Plus, the Israel-Hamas war, Stormy Daniels and edible bugs.
The Morning

May 8, 2024

Good morning. Today my colleague Hannah Beech is covering an overlooked war in Asia. We're also covering the Israel-Hamas war, Stormy Daniels and edible bugs. —David Leonhardt

Two fighters in fatigues sitting in the back of a truck.
In southern Karenni, Myanmar. Adam Ferguson for The New York Times

A hidden war

Author Headshot

By Hannah Beech

I'm a roving Asia correspondent based in Bangkok.

A people take to arms and fight for democracy. A military terrorizes civilians with airstrikes and land mines. Tens of thousands are killed. Millions are displaced.

Yet it is all happening almost completely out of view.

Recently, I spent a week on the front lines of a forgotten war in the Southeast Asian nation of Myanmar. Since a military junta overthrew a civilian administration there three years ago, a head-spinning array of pro-democracy forces and ethnic militias have united to fight the generals. The resistance includes poets, doctors and lawyers who traded life in the cities for jungle warfare. It also includes veteran combatants who have known no occupation but soldier.

Now, for the first time, the rebels claim control of more than half of Myanmar's territory. In recent weeks they have overrun dozens of towns and Myanmar military bases.

Today's newsletter will explain how civil war has engulfed Myanmar — and why the world has ignored a country that less than a decade ago was lauded as a democratic success story.

A coup defied

In February 2021, a military junta, led by Senior Gen. Min Aung Hlaing, arrested the nation's civilian leaders and returned the country to full dictatorship. If the generals expected the populace to cower in response to their coup, they were wrong. With military snipers shooting unarmed protesters and bystanders, including dozens of children, an armed resistance coalesced. Tens of thousands of professionals and members of Gen Z decamped to the jungle. Rappers, Buddhist monks and politicians, among others, learned how to shoot guns and arm drones. Their hands grew callused.

(Saved entries)
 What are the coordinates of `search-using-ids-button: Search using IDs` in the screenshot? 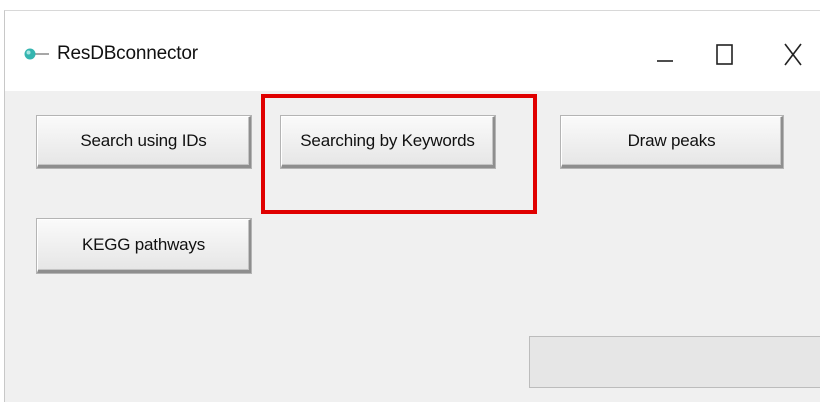 It's located at (144, 142).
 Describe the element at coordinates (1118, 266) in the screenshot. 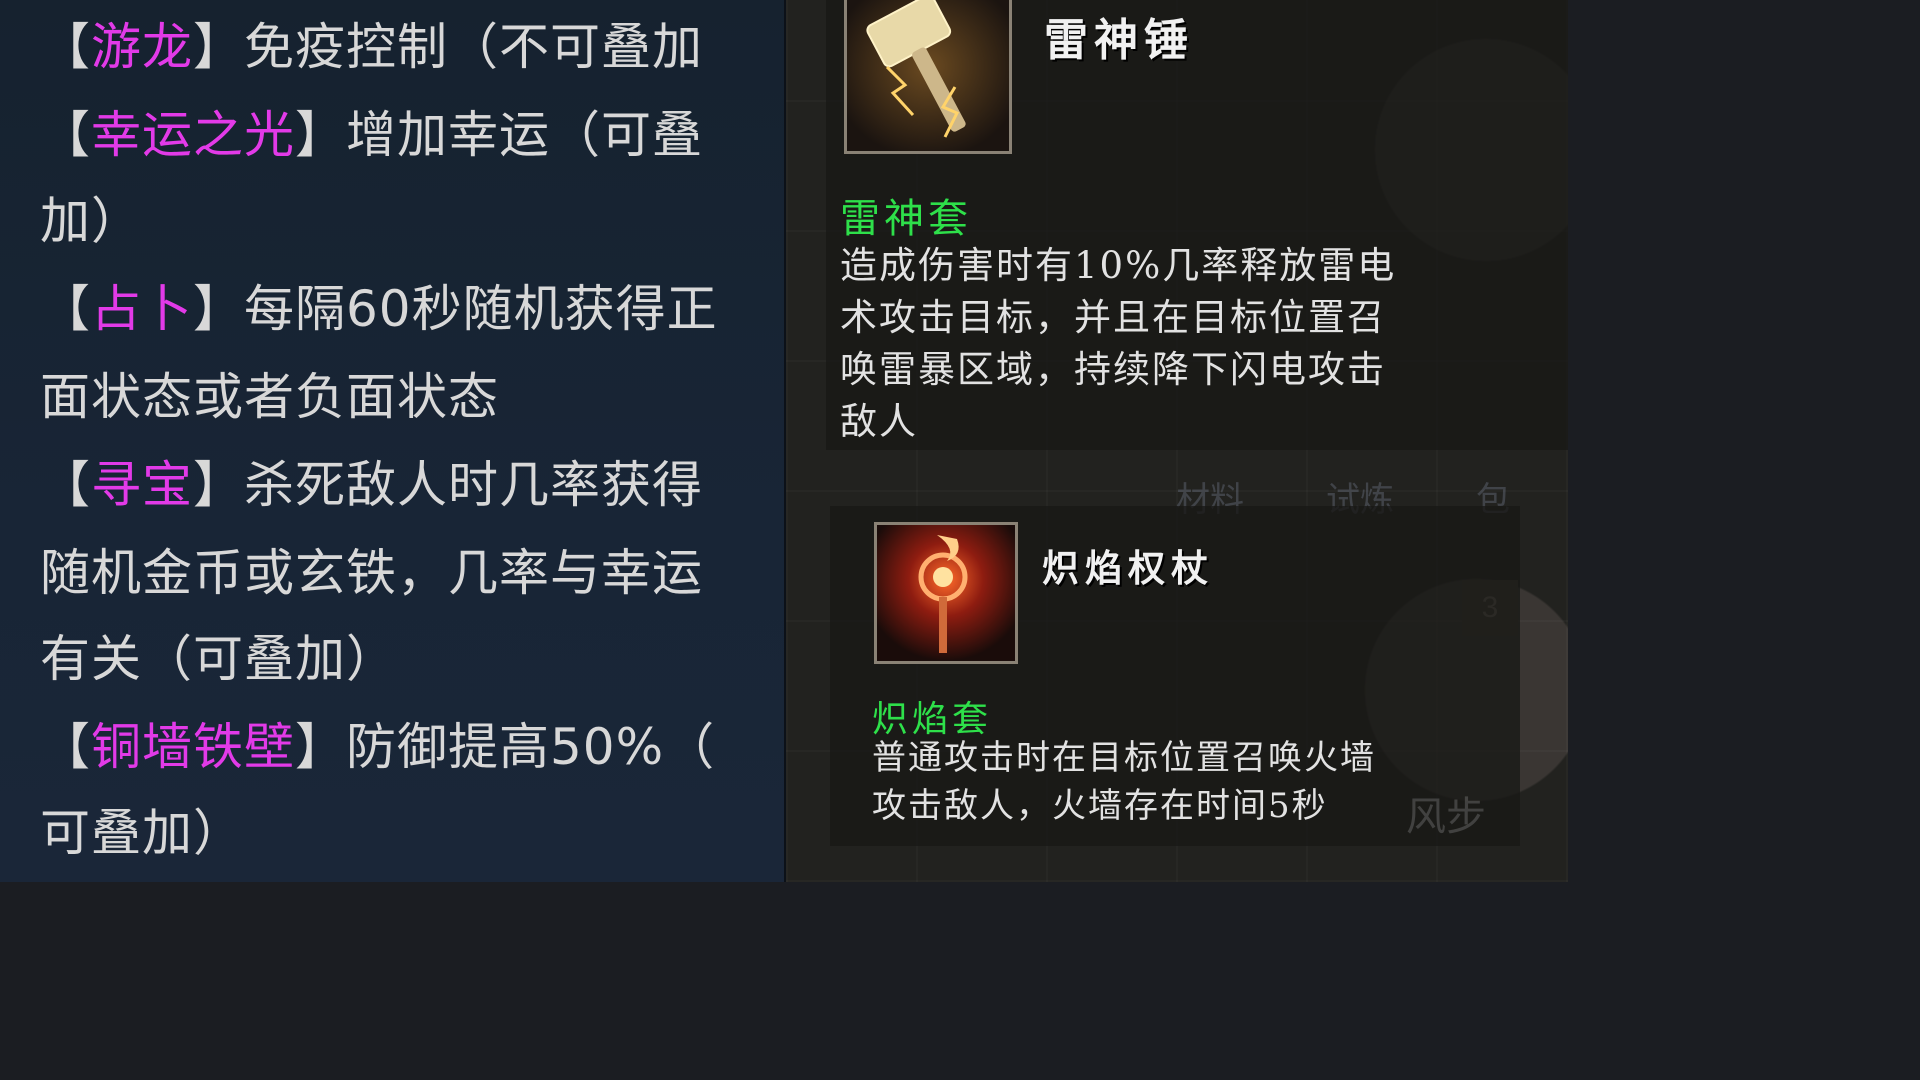

I see `desc-line: 造成伤害时有10%几率释放雷电` at that location.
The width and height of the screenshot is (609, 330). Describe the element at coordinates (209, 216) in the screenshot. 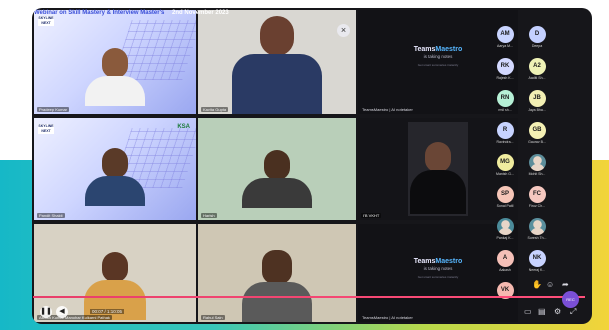

I see `participant-name: Harish` at that location.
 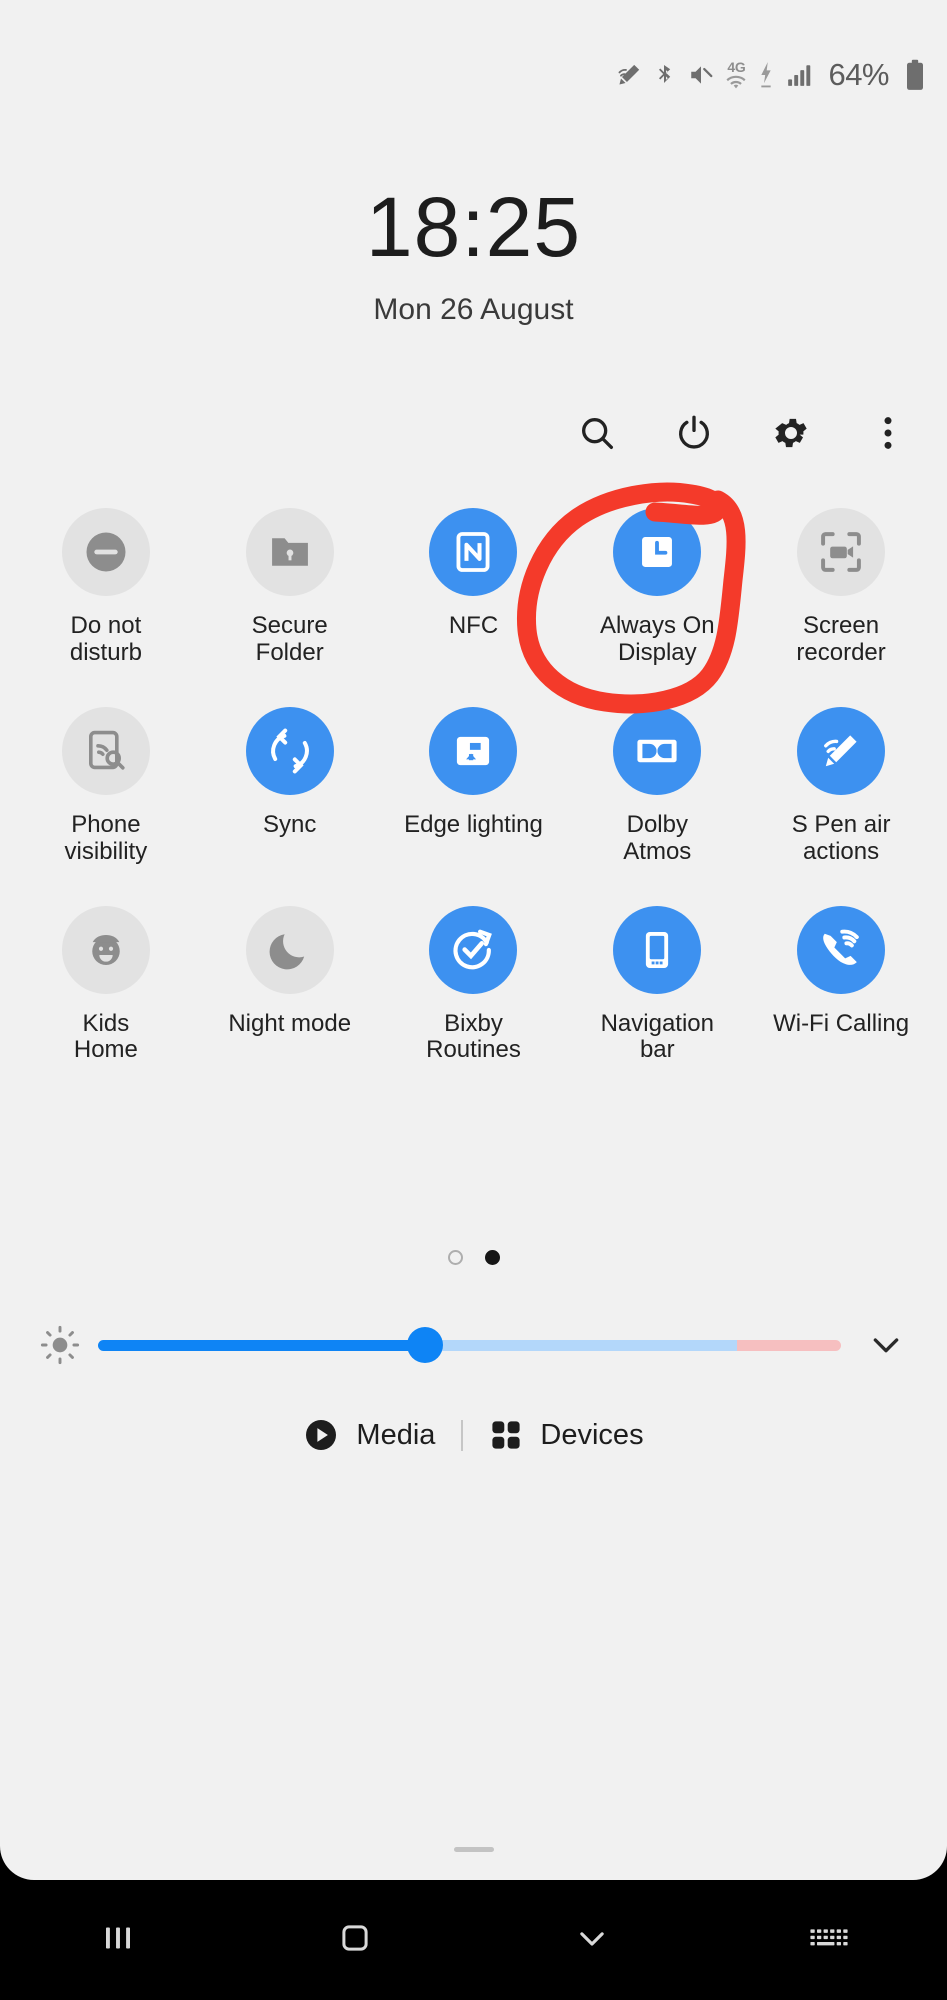 I want to click on search-button, so click(x=597, y=435).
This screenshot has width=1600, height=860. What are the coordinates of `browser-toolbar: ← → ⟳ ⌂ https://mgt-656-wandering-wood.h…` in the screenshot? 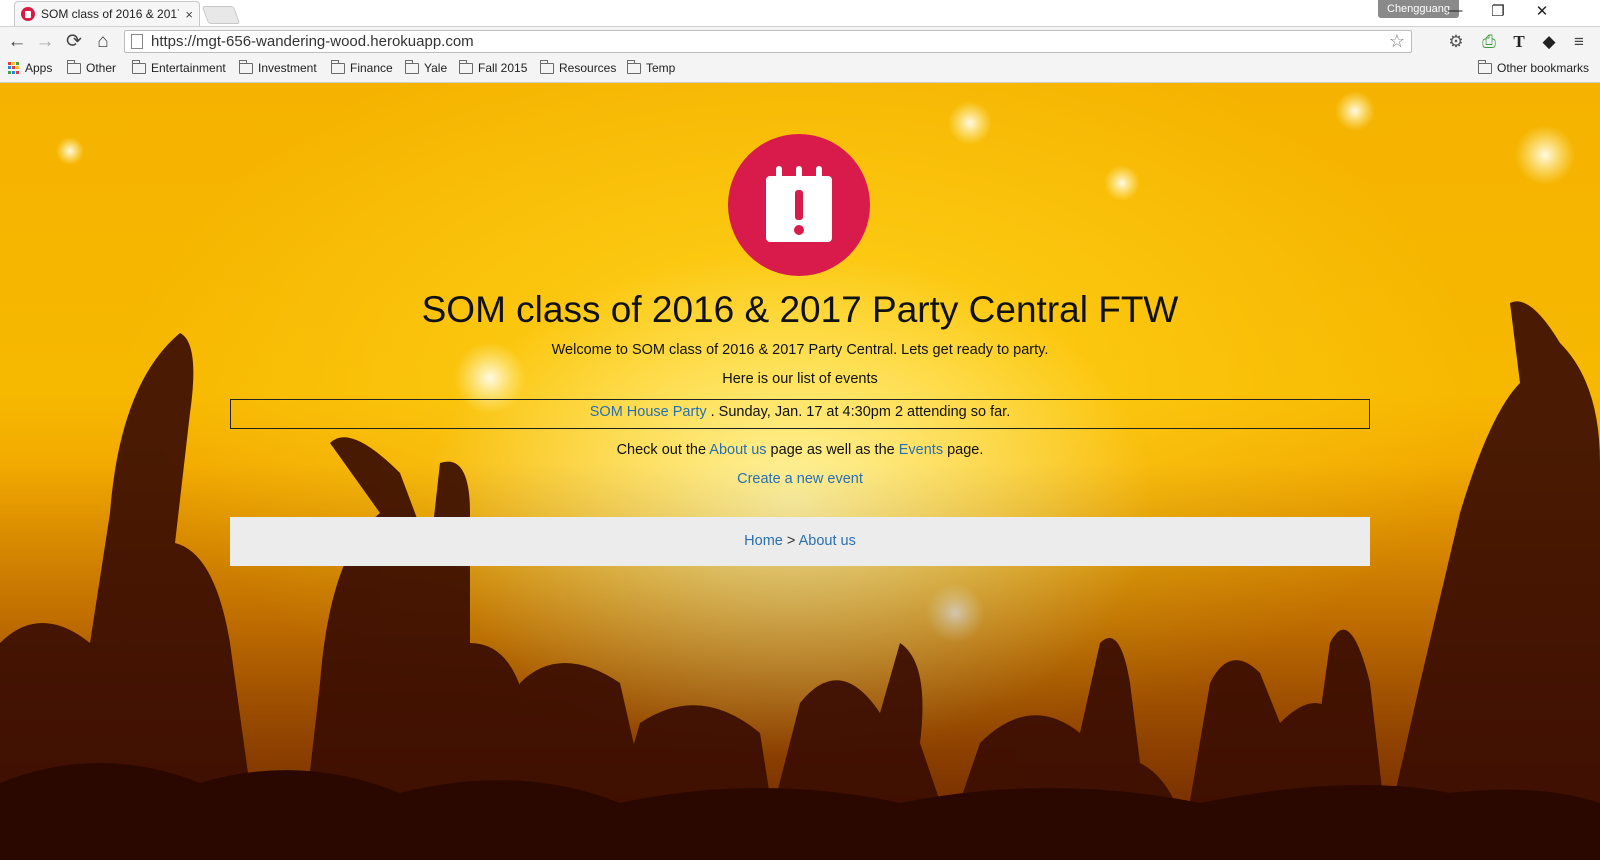 It's located at (800, 42).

Exercise goal: For each statement, answer yes or no on whether it agrees with the Myanmar newsletter excerpt, and quote the deciding words from it. 1. The rebels claim control of more than half of Myanmar's territory. 2. The military junta seized power in February 2022. 3. The correspondent covering the war is based in Bangkok.

Response to the exercise:
1. Yes: "Now, for the first time, the rebels claim control of more than half of Myanmar's territory."
2. No: "In February 2021, a military junta, led by Senior Gen. Min Aung Hlaing, arrested the nation's civilian leaders"
3. Yes: "I'm a roving Asia correspondent based in Bangkok."